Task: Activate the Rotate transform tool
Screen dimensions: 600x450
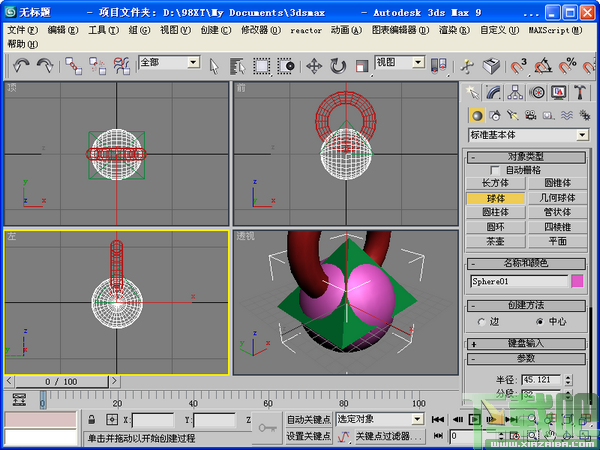Action: click(338, 65)
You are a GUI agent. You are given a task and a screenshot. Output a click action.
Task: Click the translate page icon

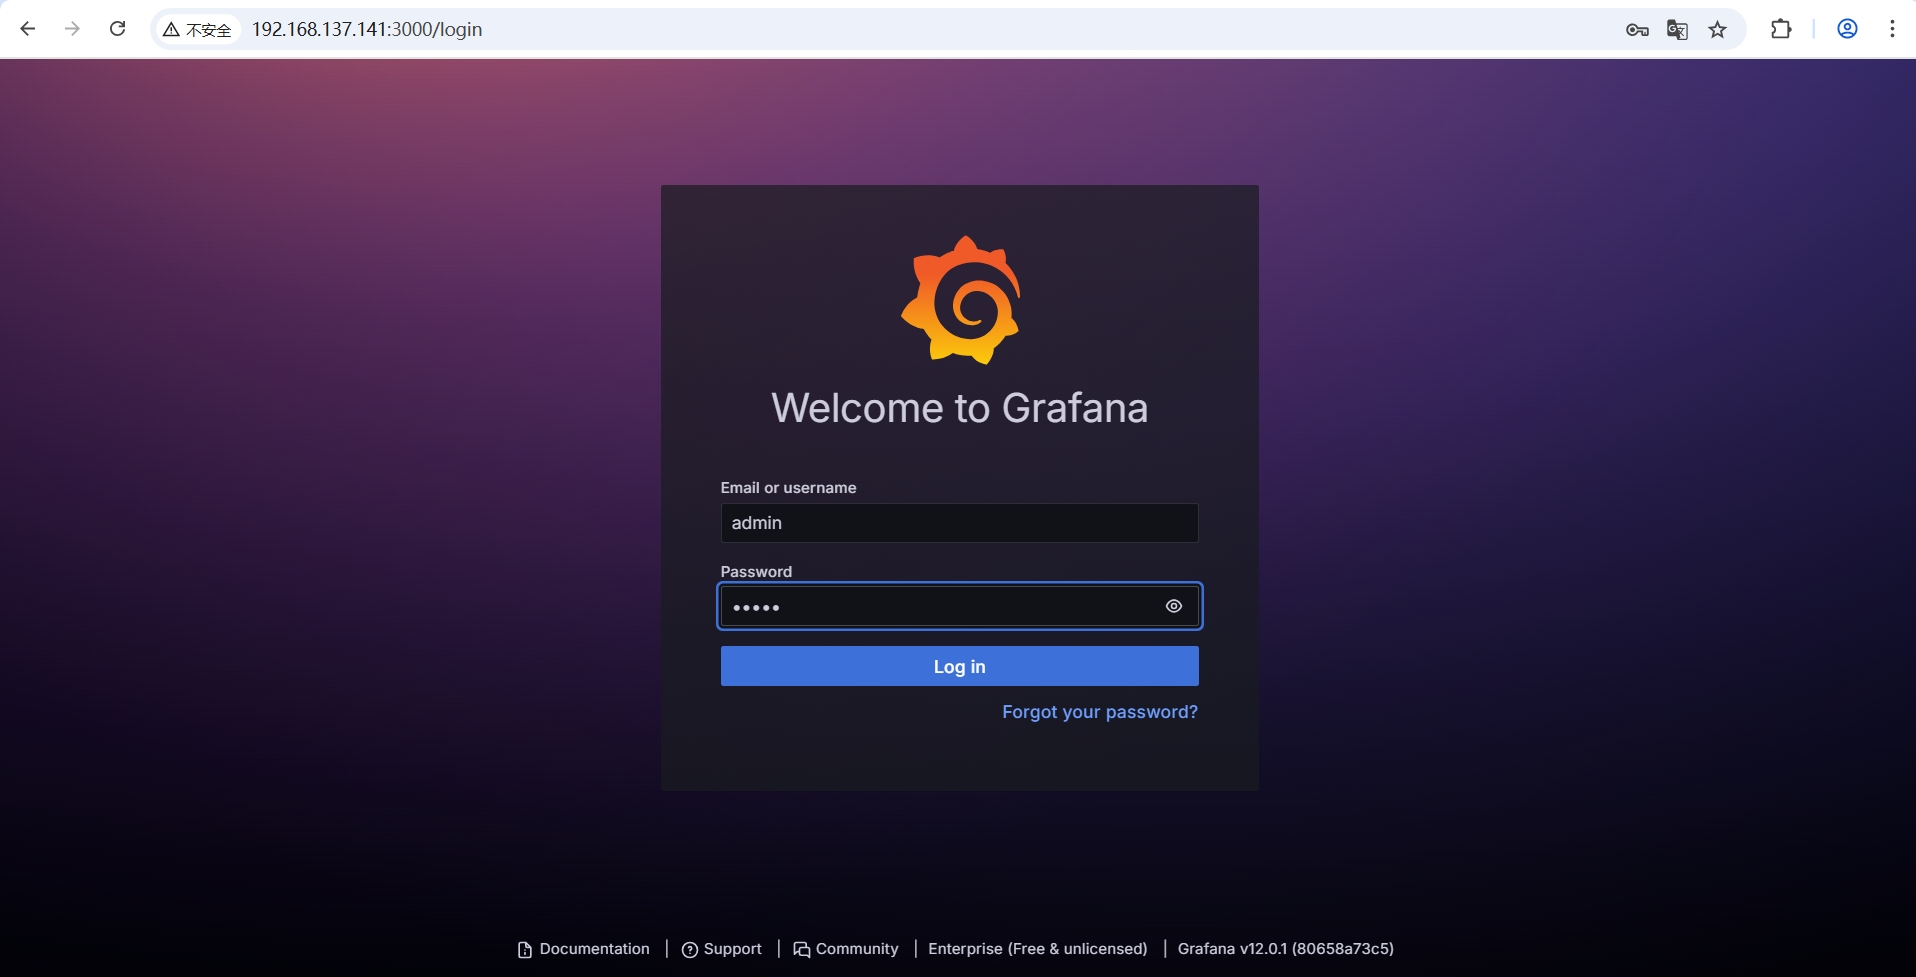click(1677, 30)
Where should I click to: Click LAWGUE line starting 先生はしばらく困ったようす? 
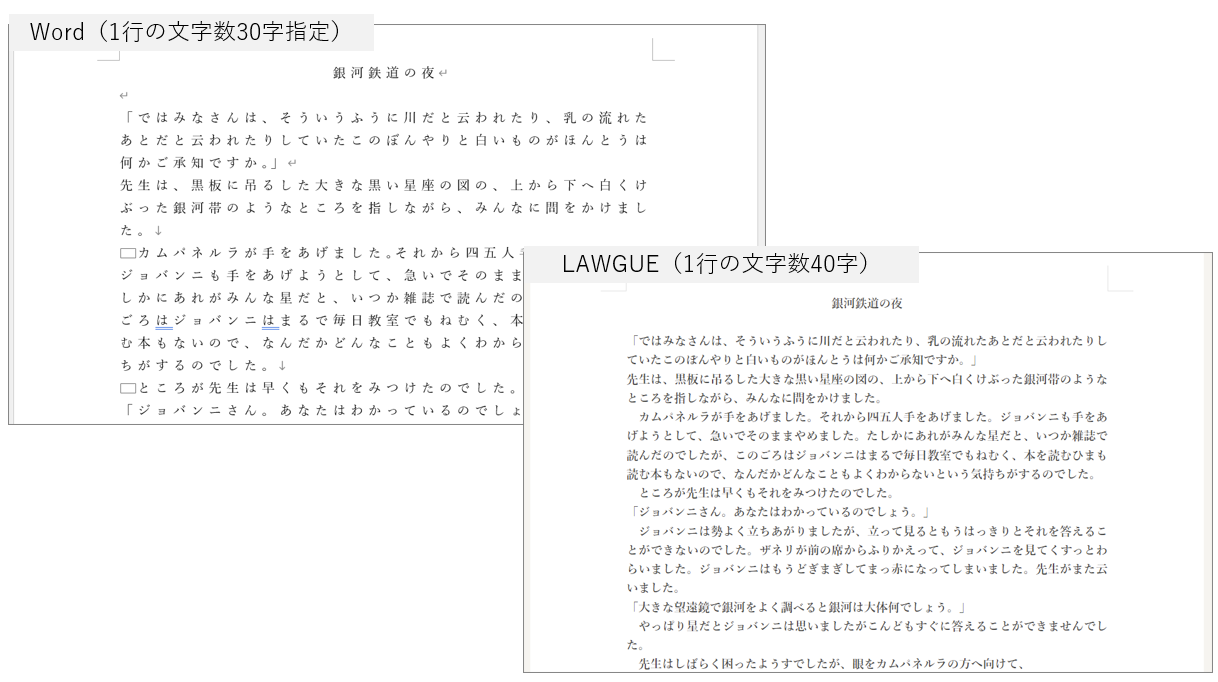pos(830,663)
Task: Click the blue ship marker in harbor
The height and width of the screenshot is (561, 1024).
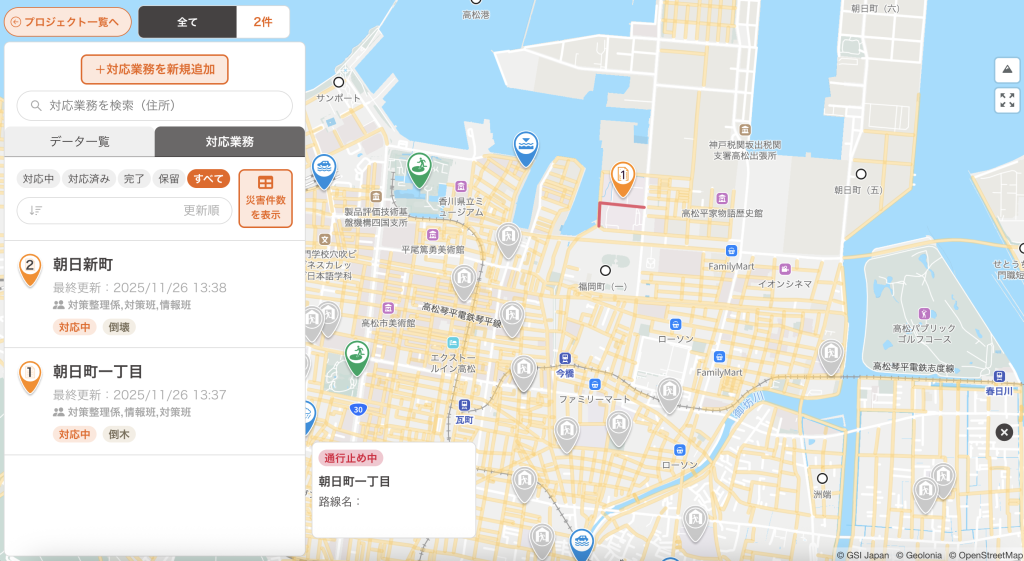Action: (x=526, y=146)
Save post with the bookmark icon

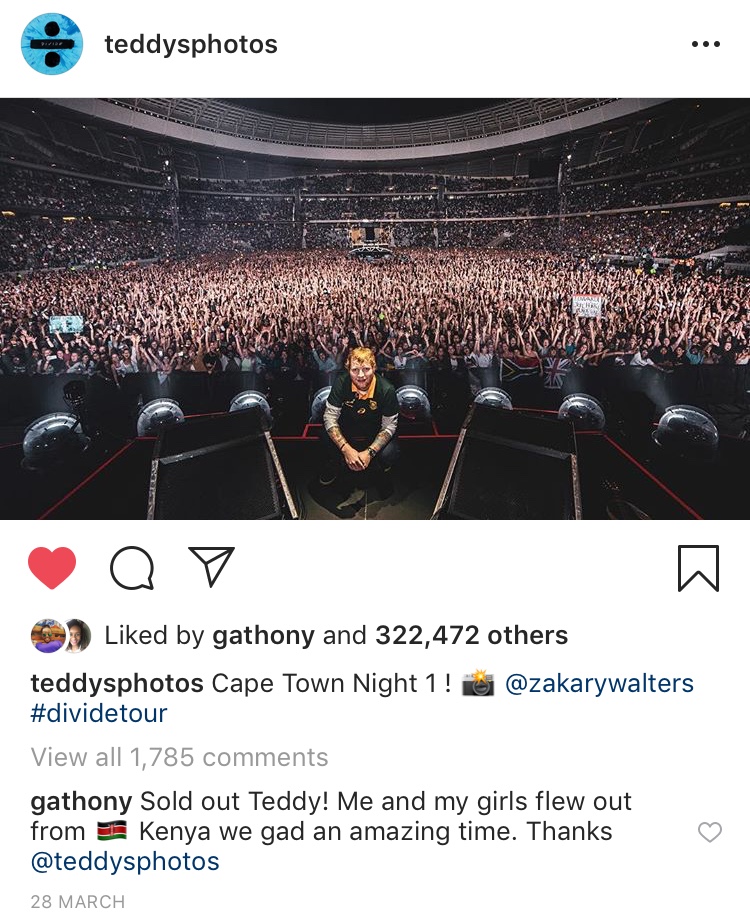(698, 568)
◇ ◇ ◇ ◇
Except for the pictures, return every line of the material exactly.

* PROBLEM SOLUTION
Task: Activate the Rotate transform tool
Screen dimensions: 600x450
Action: click(338, 65)
You are a GUI agent. You are given a task and a screenshot. Output a click action.
Task: Click the translate page icon

click(1677, 30)
Where should I click to: Click LAWGUE line starting 先生はしばらく困ったようす? 
pos(830,663)
Task: Click the blue ship marker in harbor
The height and width of the screenshot is (561, 1024).
Action: (x=526, y=146)
Save post with the bookmark icon

(698, 568)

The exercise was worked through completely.